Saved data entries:
==============================

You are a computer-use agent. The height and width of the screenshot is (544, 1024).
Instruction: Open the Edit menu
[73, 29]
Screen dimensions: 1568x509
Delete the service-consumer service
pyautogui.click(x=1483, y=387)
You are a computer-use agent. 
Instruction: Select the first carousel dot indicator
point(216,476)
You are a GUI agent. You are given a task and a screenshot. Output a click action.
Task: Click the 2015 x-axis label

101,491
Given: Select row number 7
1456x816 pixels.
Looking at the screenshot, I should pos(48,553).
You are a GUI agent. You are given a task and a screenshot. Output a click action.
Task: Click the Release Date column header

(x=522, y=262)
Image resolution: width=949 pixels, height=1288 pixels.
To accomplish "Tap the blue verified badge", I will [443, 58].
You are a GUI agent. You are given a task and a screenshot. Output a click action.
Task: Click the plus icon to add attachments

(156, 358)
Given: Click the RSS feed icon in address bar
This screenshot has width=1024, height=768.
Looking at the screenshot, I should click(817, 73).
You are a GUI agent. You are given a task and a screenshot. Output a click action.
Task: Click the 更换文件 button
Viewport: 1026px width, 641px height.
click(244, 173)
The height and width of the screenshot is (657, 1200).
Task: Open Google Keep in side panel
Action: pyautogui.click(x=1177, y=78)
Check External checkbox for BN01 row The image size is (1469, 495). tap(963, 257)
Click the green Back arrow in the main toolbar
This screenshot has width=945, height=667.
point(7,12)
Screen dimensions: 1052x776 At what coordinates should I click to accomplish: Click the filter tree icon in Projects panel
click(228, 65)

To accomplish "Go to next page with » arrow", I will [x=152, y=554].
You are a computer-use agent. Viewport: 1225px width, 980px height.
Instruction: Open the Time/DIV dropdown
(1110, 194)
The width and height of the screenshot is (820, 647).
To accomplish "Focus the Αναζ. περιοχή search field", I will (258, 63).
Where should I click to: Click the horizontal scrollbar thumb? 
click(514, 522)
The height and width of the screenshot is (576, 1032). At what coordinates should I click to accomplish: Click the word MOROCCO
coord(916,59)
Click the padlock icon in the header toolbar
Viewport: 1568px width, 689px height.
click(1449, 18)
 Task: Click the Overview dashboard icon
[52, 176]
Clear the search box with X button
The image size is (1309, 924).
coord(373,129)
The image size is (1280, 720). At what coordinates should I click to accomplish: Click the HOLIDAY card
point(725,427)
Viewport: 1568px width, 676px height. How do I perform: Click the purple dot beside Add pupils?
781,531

==============================

WHAT YOU NEED TO DO: Repeat each of the entries exactly as written.

TASK SOLUTION:
You are a computer-use agent. The height and width of the screenshot is (544, 1024).
Instruction: Open the Edit menu
[73, 29]
Screen dimensions: 1568x509
Delete the service-consumer service
pyautogui.click(x=1483, y=387)
You are a computer-use agent. 
Instruction: Select the first carousel dot indicator
point(216,476)
You are a GUI agent. You are given a task and a screenshot. Output a click action.
Task: Click the 2015 x-axis label

101,491
Given: Select row number 7
1456x816 pixels.
Looking at the screenshot, I should pos(48,553).
You are a GUI agent. You are given a task and a screenshot. Output a click action.
Task: Click the Release Date column header

(x=522, y=262)
Image resolution: width=949 pixels, height=1288 pixels.
To accomplish "Tap the blue verified badge", I will [443, 58].
You are a GUI agent. You are given a task and a screenshot. Output a click action.
Task: Click the plus icon to add attachments

(156, 358)
Given: Click the RSS feed icon in address bar
This screenshot has width=1024, height=768.
Looking at the screenshot, I should click(817, 73).
You are a GUI agent. You are given a task and a screenshot. Output a click action.
Task: Click the 更换文件 button
Viewport: 1026px width, 641px height.
click(244, 173)
The height and width of the screenshot is (657, 1200).
Task: Open Google Keep in side panel
Action: pyautogui.click(x=1177, y=78)
Check External checkbox for BN01 row The image size is (1469, 495). tap(963, 257)
Click the green Back arrow in the main toolbar
This screenshot has width=945, height=667.
point(7,12)
Screen dimensions: 1052x776 At what coordinates should I click to accomplish: Click the filter tree icon in Projects panel
click(228, 65)

To accomplish "Go to next page with » arrow", I will [x=152, y=554].
You are a computer-use agent. Viewport: 1225px width, 980px height.
Instruction: Open the Time/DIV dropdown
(1110, 194)
The width and height of the screenshot is (820, 647).
To accomplish "Focus the Αναζ. περιοχή search field", I will (258, 63).
Where should I click to: Click the horizontal scrollbar thumb? 
click(514, 522)
The height and width of the screenshot is (576, 1032). At what coordinates should I click to accomplish: Click the word MOROCCO
coord(916,59)
Click the padlock icon in the header toolbar
Viewport: 1568px width, 689px height.
click(1449, 18)
 Task: Click the Overview dashboard icon
[52, 176]
Clear the search box with X button
The image size is (1309, 924).
coord(373,129)
The image size is (1280, 720). At what coordinates should I click to accomplish: Click the HOLIDAY card
point(725,427)
Viewport: 1568px width, 676px height. How do I perform: Click the purple dot beside Add pupils?
781,531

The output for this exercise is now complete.